Some writers, arguing from the existence of a civilisation anterior to the Incas, concluded, with some show of reason, that there existed a pre-Toltec civilisation also; but a moment’s reflection will show that no parallel exists between the two; for the former, in a climate eminently favourable to the preservation of monuments, has hardly left any trace, whilst the latter, in a climate peculiarly destructive, has left whole cities and monuments in almost perfect preservation. In Peru, the people who followed the earlier races used extant remains for the foundations of their monuments, as, for instance, at Cuzco; whereas in Mexico and Central America monuments were repaired and restored on the same plan as that on which they had been erected. It follows that in Peru edifices are totally different in character from the foundations and cyclopean walls which support them, unless the ruins of Las Casas Grandes be considered pre-Toltec; but even so they would be the remains of edifices constructed by the first Nahua tribes in their progress towards the south.

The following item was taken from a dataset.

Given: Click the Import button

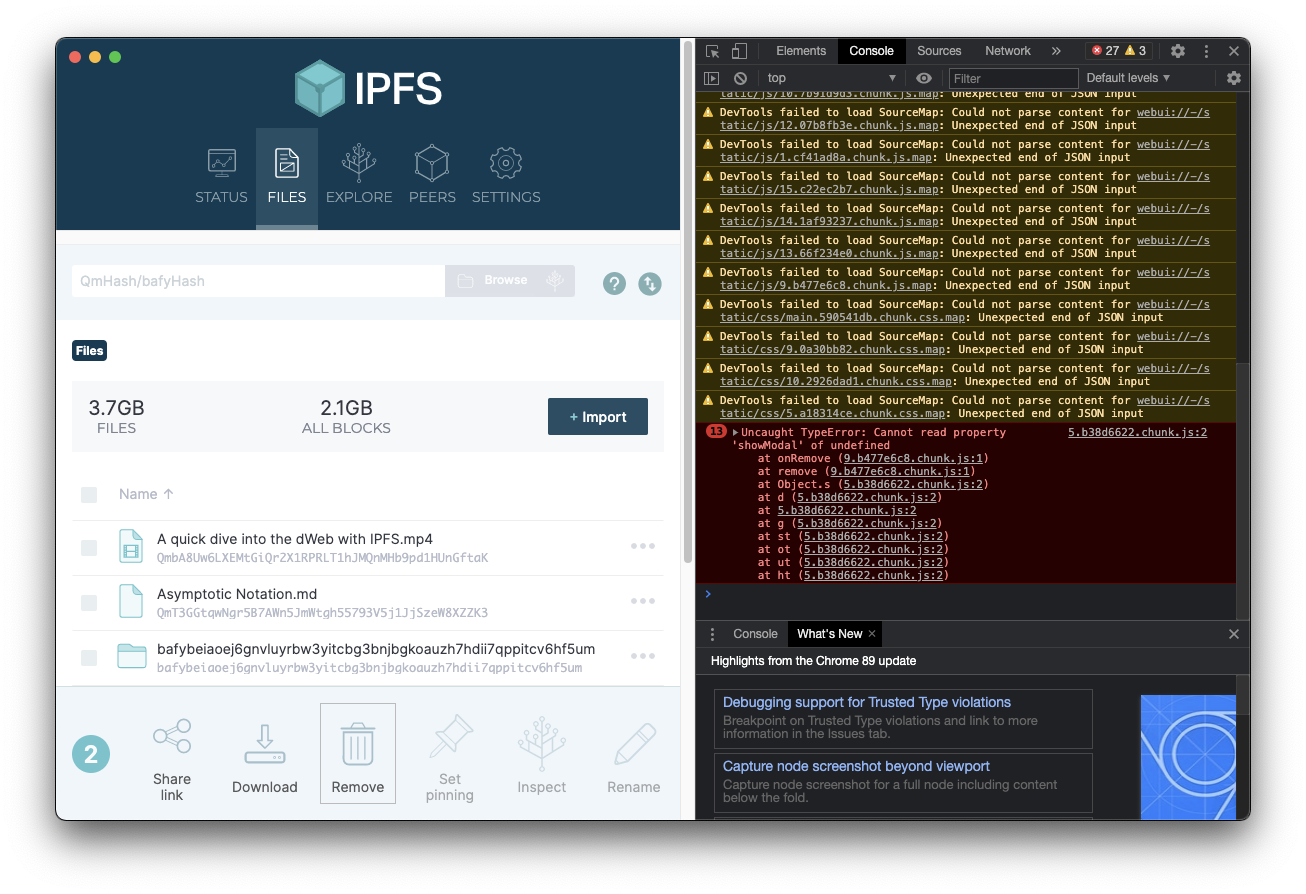Looking at the screenshot, I should (x=598, y=416).
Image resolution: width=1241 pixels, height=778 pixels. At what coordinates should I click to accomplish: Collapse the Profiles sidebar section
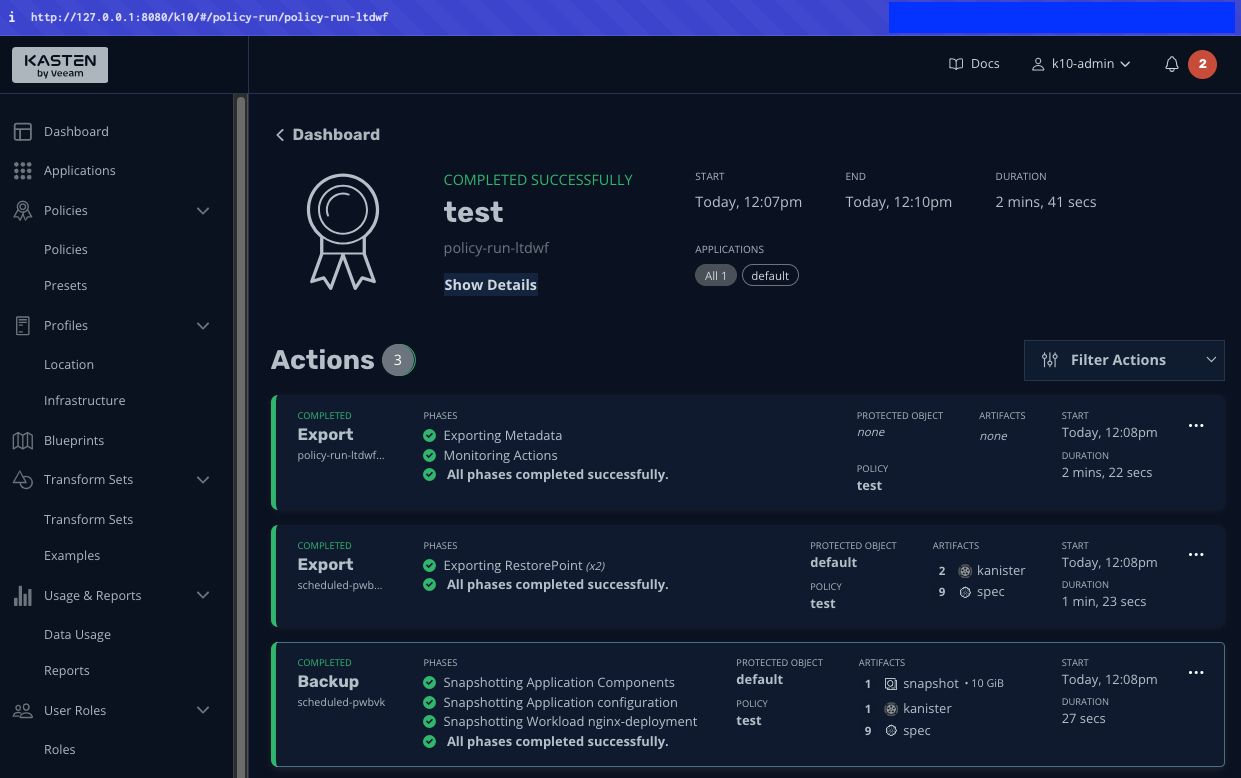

Our digression has sharpened our appetites, and we hasten to the “fonda” by a short cut across imposing structures and the remains of houses built by the Spaniards who first settled here after the Conquest. Although they tried to build on the same principles as the Indians, they succeeded indifferently, for their constructions are but a ruinous mass, in the courtyards and open walls of which the poor Indians have established their cabins. These cabins measure barely six feet square; yet within them whole families lie huddled up together on the beaten ground, nearly suffocated in summer, almost frozen in winter, nursing their misery. A few beans, a tortilla, is all the food they have, and often not even that. Their children are numerous, but more than half die in the first years for want of proper care. The men earn one shilling a day—one shilling to feed, clothe, and house eight or nine people. What wonder if they are in tatters which leave them half uncovered, exposed to the mercy of the elements? Outside these huts—for the inside does not own so much as a wooden peg—stands the metate, before which women are kneeling nearly the whole day grinding Indian corn for tortillas.
ROAD TO S. MARTIN.
“Why don’t you put a roof over these standing walls? You would get, at very small cost, a comfortable dwelling for your families.”
“But, señor, we have no wood.”
“What, with all those trees about?”
“Ah, señor, we should have to pay for them, and where is the money to come from?”